>> Begin Quoted text

With school starting and parents back to shuttling their kids to school by car, discussion about kids using active transportation to get to school is back on the table.

Congestion and public transit have been high priority during the municipal election, and active transportation advocates are pushing to get children added to the conversation.

“As we’re talking about transit and congestion it’s the perfect time to have the discussion about the school run,” Canada Walks director Jacky Kennedy told NRU.

There are three barriers preventing parents from letting their children get to school via active transportation - convenience, weather and distance. Kennedy said many parents think 1 km is the farthest a child should travel using active transportation to get to school.

The 2014 Active Healthy Kids Canada’s report card on the physical activity of children and youth compared the level of activity of Canadian kids and those in 14 other countries around the world. One of the countries that scored much better than Canada in active transportation is Finland, where 70 per cent of families use active transportation to travel when school is 1-3 km away, at 1 km away it’s 100 per cent.

“All of those barriers, the distance, and the weather get thrown out the window. If they can do it in Finland with the weather they have and the distances they have, then we can certainly do it here in Canada,” said Kennedy, noting that Finland has much colder temperatures than Canada. “Convenience is the biggest thing and it has to do with our car culture.”

>> End Quoted text

Problems |
a – Reproduce the stretch of the article on school travel from "With school starting" through "Kennedy told NRU.".
b – Resume the article on children walking or cycling to school, picking up after its final sentence.

>> Begin Entries

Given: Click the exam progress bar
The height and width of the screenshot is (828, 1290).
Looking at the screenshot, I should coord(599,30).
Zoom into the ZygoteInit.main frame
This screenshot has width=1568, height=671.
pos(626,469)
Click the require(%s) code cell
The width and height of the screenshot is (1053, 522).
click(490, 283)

>> End Entries

Exercise answers |
a –
With school starting and parents back to shuttling their kids to school by car, discussion about kids using active transportation to get to school is back on the table.

Congestion and public transit have been high priority during the municipal election, and active transportation advocates are pushing to get children added to the conversation.

“As we’re talking about transit and congestion it’s the perfect time to have the discussion about the school run,” Canada Walks director Jacky Kennedy told NRU.

b –
One of the ways cycling advocacy organization Share the Road is looking to keep active transportation on the municipal agenda is with its Active Communities Pledge. Share the pledge asks municipal candidates to support active transportation. For mayoral and councillor candidates this includes working with the community to achieve Bike Friendly and Walk Friendly status, while school trustee candidates are asked to support the creation of School Travel Plans.

To date more than 50 municipal candidates across Ontario have signed the Active Communities Pledge. Currently Kitchener-Waterloo candidates make up the largest proportion, though the numbers are growing in the GTHA. As the pledge gains attention in one community and candidates start signing on, the attention continues to grow, Share the Road project manager Justin Jones told NRU.

This is one of the coalition’s first initiatives to get school boards involved in an active transportation campaign, as it asks school trustees to sign on as well as council candidates.

“Our polling in 2014 indicates 89 per cent of Ontario residents support investing in active and safe routes to school programs,” said Jones. “We saw an opportunity to start reaching out to the school boards.”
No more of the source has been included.